If we accept as a first premise that issuing bonds with insurance issued by a well capitalized insurer does lower borrowing costs, then The Prince thinks he sees a better way to lower borrowing costs. While The Prince is not an expert on this topic, he would love to get some feedback on this idea. Why do we not see the big issuers of municipal bonds i.e. the Port Authority of New York and New Jersey, the State of California, tollways, etc., forming a coop together to issue insurance. This coop would take the form of a public "utility". Why give all the rents to Warren Buffet's insurer or another insurer when the issuers can effectively cut the middle man out. In theory, if we could get the top 100 issuers of municipal bonds to contribute capital to an entity controlled by the contributors that entity could then provide insurance to the members at a lower cost than private insurers. The contributions would serve as the assets that would insure the bonds from default.
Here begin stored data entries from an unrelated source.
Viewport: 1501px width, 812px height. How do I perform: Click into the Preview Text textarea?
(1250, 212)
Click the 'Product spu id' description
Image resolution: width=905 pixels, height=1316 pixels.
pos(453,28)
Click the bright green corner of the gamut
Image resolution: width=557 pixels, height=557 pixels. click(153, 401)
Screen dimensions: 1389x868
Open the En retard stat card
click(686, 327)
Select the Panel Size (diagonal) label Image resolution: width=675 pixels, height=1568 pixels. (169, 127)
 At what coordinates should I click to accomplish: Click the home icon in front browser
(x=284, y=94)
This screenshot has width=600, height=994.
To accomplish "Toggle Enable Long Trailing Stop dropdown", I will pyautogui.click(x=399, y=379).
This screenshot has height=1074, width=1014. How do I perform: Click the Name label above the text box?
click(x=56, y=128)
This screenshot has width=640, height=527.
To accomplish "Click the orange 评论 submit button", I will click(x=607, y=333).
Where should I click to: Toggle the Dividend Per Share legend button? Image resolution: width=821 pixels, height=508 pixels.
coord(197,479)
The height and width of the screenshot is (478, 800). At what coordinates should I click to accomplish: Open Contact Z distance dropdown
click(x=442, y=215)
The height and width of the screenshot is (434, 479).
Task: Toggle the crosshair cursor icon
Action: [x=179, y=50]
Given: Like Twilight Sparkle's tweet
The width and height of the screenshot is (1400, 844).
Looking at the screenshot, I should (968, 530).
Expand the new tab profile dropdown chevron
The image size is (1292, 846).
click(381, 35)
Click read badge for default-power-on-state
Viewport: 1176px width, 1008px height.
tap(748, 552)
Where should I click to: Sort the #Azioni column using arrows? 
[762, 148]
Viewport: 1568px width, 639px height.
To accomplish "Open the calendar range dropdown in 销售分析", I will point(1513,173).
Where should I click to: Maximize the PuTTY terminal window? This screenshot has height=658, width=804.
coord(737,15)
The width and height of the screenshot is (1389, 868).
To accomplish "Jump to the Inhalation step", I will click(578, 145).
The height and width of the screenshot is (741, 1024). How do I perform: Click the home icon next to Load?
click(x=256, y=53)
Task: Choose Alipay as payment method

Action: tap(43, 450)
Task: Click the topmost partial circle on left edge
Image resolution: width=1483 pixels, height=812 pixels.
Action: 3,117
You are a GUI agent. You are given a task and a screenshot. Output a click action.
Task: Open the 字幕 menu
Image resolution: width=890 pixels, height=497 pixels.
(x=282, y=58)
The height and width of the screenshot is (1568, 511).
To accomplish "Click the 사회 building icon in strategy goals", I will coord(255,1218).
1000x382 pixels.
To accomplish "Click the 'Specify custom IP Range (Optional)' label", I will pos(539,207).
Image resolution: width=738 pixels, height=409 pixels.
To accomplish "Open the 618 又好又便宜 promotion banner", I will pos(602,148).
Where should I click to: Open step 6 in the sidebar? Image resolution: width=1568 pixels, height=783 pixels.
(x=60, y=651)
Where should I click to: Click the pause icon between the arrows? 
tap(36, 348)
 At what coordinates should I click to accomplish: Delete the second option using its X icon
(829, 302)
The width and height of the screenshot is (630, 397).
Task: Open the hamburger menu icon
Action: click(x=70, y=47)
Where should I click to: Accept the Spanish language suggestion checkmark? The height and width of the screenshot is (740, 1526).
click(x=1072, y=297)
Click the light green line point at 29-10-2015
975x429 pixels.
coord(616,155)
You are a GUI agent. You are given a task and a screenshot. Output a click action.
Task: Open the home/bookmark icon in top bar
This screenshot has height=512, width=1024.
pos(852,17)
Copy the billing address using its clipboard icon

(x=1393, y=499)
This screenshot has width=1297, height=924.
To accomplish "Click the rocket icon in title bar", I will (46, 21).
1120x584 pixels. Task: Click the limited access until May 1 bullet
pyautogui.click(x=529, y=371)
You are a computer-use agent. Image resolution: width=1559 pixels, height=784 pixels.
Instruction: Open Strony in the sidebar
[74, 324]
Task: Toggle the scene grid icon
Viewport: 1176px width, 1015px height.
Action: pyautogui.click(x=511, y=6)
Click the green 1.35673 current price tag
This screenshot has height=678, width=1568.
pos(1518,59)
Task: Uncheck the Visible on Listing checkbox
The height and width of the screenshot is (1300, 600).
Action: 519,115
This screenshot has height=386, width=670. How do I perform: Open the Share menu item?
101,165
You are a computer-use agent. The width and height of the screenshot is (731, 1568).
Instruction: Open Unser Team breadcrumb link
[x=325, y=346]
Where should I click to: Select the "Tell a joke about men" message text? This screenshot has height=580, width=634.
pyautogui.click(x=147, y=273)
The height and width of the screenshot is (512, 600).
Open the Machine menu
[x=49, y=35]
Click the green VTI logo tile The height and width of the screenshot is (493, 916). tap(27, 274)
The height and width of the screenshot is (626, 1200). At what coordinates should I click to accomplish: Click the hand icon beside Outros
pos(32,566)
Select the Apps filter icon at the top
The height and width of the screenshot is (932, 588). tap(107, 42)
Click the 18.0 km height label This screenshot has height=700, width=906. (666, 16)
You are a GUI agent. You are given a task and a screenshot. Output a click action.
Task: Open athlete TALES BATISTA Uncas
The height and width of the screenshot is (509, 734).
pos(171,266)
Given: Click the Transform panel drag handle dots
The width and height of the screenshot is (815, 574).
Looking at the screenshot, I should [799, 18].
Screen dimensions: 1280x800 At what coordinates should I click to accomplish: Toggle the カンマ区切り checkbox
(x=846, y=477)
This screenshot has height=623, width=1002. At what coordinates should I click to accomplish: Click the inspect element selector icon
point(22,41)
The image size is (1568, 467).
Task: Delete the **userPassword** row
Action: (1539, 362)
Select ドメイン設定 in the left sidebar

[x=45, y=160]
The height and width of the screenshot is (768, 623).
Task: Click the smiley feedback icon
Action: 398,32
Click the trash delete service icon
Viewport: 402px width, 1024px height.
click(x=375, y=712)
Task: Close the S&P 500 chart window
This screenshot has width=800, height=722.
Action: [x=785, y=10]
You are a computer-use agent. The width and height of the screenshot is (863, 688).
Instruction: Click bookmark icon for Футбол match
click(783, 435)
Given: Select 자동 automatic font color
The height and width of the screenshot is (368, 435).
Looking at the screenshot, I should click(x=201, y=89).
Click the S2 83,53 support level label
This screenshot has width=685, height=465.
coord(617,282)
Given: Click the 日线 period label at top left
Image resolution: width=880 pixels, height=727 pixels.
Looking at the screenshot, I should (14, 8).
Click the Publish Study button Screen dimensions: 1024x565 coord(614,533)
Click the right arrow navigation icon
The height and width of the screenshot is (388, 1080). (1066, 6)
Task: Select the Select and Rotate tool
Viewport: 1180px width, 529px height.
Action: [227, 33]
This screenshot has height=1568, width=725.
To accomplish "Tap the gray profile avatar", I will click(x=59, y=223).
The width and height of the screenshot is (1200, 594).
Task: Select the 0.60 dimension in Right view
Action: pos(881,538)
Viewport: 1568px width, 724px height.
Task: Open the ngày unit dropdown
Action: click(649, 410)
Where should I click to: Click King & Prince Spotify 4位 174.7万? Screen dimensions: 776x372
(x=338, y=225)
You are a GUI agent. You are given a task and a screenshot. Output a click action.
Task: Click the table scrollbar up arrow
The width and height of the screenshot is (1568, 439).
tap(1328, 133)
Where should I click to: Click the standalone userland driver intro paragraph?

The effective borrowing costs for issuers would have to decline under this cooperative self-insurance scheme. Under this scheme Tom Dresslar, spokesman for California state Treasurer Bill Lockyer, wouldn't have to say "we're prepared for higher rates than we've paid in the past." California could buy insurance from this cooperative public "utility" entity which would lower the State of California's cost of borrowing even when you consider the fact that California had to buy shares in the cooperative entity. The market may be pricing insurance from unsound insurers as if it doesn't exist right now but they could not ignore insurance issued by a well capitalized public "utility" like the one The Prince has outlined above. If nothing else there would be serious savings for those that still want to issue debt that has insurance. This is the case, because Before the bond-insurer crisis, bond insurers charged about 30% of the interest-rate savings an issuer would get. This has climbed to about 80% or 90% as the bond insurers try to extract as much premium as possible. For the issuers, though, that has reduced the value of the coverage.

If all the major issuers setup the scheme The Prince has discussed above, not only could they save the premium that insurers extract, but the value of their bonds' insurance would not be subject to the poor business decisions of a third party bond insurer choosing to insure riskier non-municipal instruments. All the questions in the market like those intoned by California's deputy state treasurer, Paul Rosenstiel, "as to the value of insurance and whether it would save us money" would be silenced. Please, to those who are more knowledgeable about this than The Prince, tell him why his scheme above would not work. He wants to believe that a scheme as this simple can't work in our time of sophisticated and evolved finance.